Why Choose Weighted Pullups?
While regular pullups are a fantastic bodyweight exercise, adding external resistance through weighted pull-ups can offer even greater benefits. Here’s why this movement is worth incorporating into your workout routine:
- Increased Strength and Muscle Development: Adding weight provides a higher level of resistance, challenging your muscles to adapt and grow stronger. By gradually increasing the load over time, you’ll stimulate greater muscle development in your upper back, biceps, and forearms.
- Progressive Overload: One of the keys to building strength and muscle is progressive overload. Weighted pullups allow you to easily adjust the resistance, enabling you to consistently challenge yourself and continue making progress.
- Enhanced Grip Strength: The additional weight places more demand on your grip strength, helping you develop a stronger grip that carries over to other exercises and activities.
Performing Weighted Pullups
- Preparation: Secure a weighted dip belt around your waist, ensuring it fits snugly but doesn’t restrict your movement. Click the link to see the Harbinger Weighted Dip Belt, which I’ve used on up to 180 lbs added. However, I recommend also grabbing a carabiner and replace the ones that come with the belt. Don’t worry too much about brand, as any climbing carabiner will do the trick. If you can outlift these carabiners, you’re too strong for this world.
- Equipment: Attach a weight plate or a kettlebell to the dip belt, starting with a manageable load.
- Form and Execution: Grab the pullup bar with a grip that suits your comfort and goals, such as wide, narrow, or neutral grip. Initiate the pullup motion, focusing on engaging your back muscles and pulling your body upward. Keep going until your chin clears the bar. As a mental cue, think about lowering your elbows. Then, lower yourself down in a controlled manner, maintaining tension throughout the movement.
- Progression: Begin with a weight that allows you to perform 3-5 repetitions with proper form.
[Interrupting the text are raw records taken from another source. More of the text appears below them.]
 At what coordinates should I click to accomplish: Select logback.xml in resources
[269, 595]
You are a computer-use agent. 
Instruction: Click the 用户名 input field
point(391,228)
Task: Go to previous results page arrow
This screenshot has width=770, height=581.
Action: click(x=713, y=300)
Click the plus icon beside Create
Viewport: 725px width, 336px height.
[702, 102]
As you get stronger, gradually increase the load to continue challenging yourself.
Benefits of Weighted Pullups
- Accelerated Strength Gains: By introducing additional resistance, we provide a more intense stimulus for muscle adaptation, resulting in accelerated strength gains compared to regular pullups.
- Muscle Hypertrophy: The increased resistance places greater stress on your muscles, promoting muscle growth and helping you develop a well-defined back, wide lats, and strong arms. In short, you’ll get jacked.
- Improved Functional Strength: Weighted pullups enhance your overall functional strength, making everyday activities easier and improving your performance in various sports and physical pursuits.
- Progressive Overload and Adaptation: The ability to adjust the weight allows for progressive overload, stimulating continuous muscle growth and strength improvements over time. Eventually, you’ll be so strong that regular pullups are too easy for you.
Incorporating weighted pullups into your routine can take your upper body strength and physique to new heights. Challenge yourself, increase the resistance, and ultimately become a beast.